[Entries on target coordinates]

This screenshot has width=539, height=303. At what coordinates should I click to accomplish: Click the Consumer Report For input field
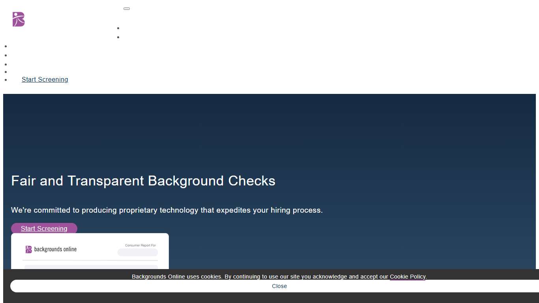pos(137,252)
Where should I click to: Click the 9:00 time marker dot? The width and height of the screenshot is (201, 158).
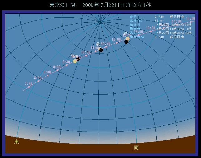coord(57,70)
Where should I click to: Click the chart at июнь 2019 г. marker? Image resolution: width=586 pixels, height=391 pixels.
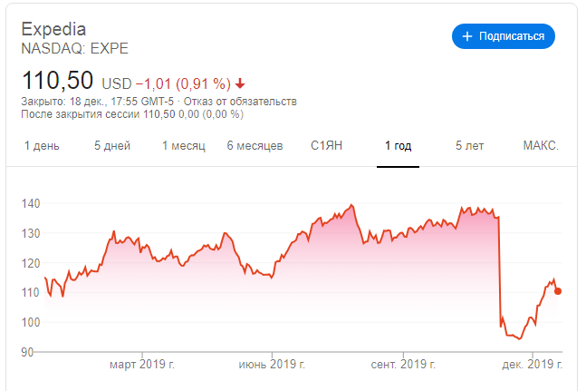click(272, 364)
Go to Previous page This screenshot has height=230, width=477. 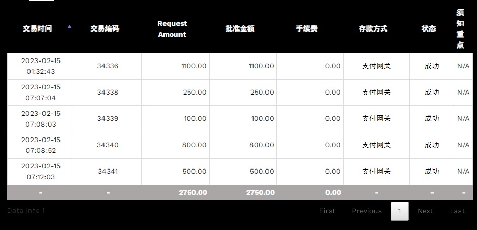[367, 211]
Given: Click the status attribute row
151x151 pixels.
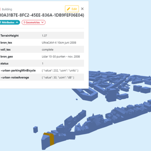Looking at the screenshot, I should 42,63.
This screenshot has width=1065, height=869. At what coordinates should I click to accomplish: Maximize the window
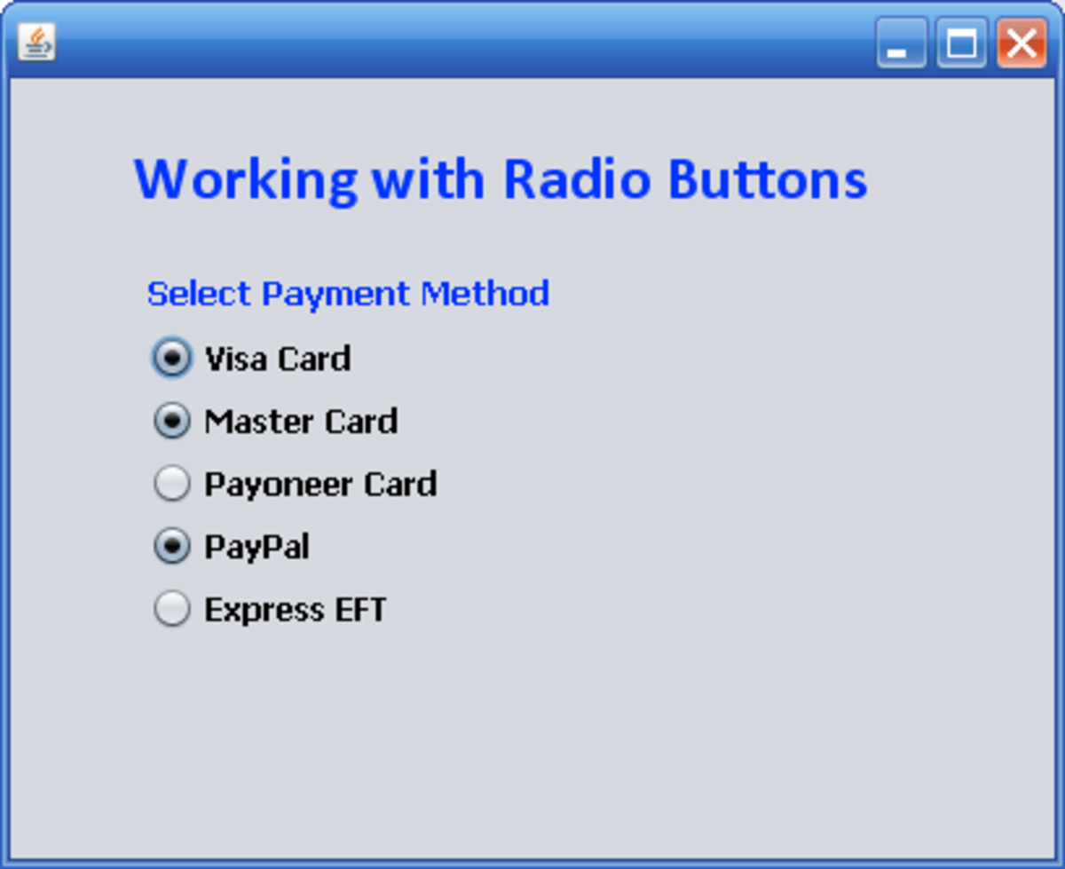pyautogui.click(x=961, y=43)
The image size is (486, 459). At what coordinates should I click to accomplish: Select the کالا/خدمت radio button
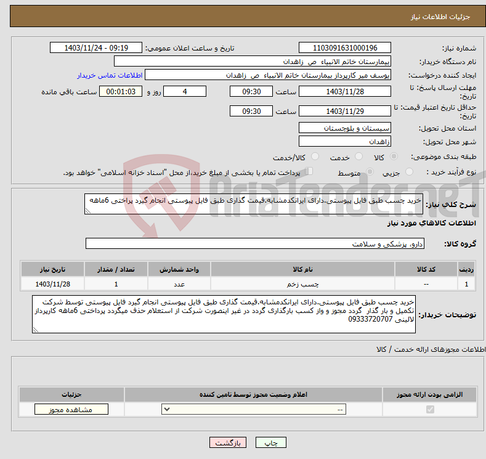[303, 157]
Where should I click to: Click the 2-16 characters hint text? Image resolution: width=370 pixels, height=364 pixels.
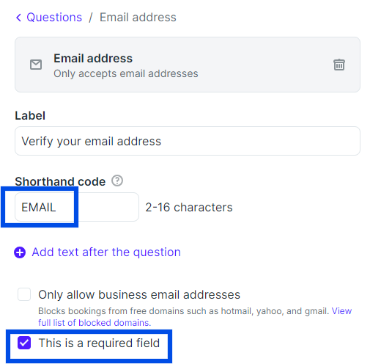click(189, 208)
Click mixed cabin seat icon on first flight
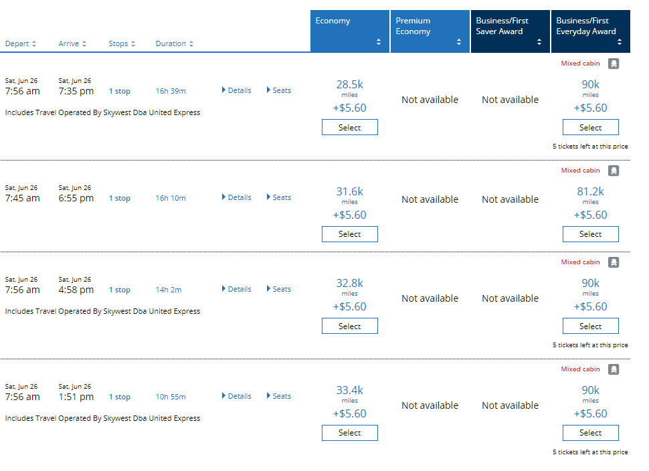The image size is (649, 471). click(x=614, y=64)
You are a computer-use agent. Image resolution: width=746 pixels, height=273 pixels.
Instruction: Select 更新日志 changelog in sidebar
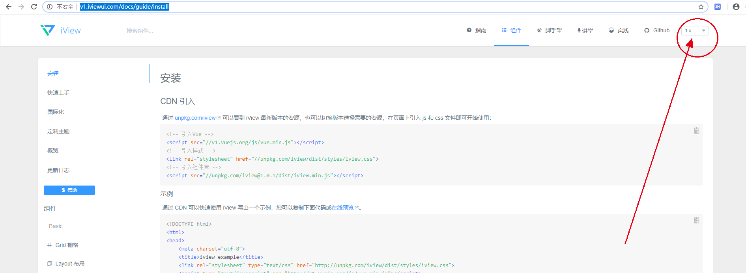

**WRITTEN PROBLEM:**
Filter the listing above, copying every line that contains the word "what".

**SOLUTION BELOW:**
This screenshot has width=539, height=303. At what coordinates should I click to accomplish: Click the Consumer Report For input field
This screenshot has width=1065, height=869. At what coordinates should I click to accomplish: Maximize the window
The image size is (486, 459). At what coordinates should I click to accomplish: Select the کالا/خدمت radio button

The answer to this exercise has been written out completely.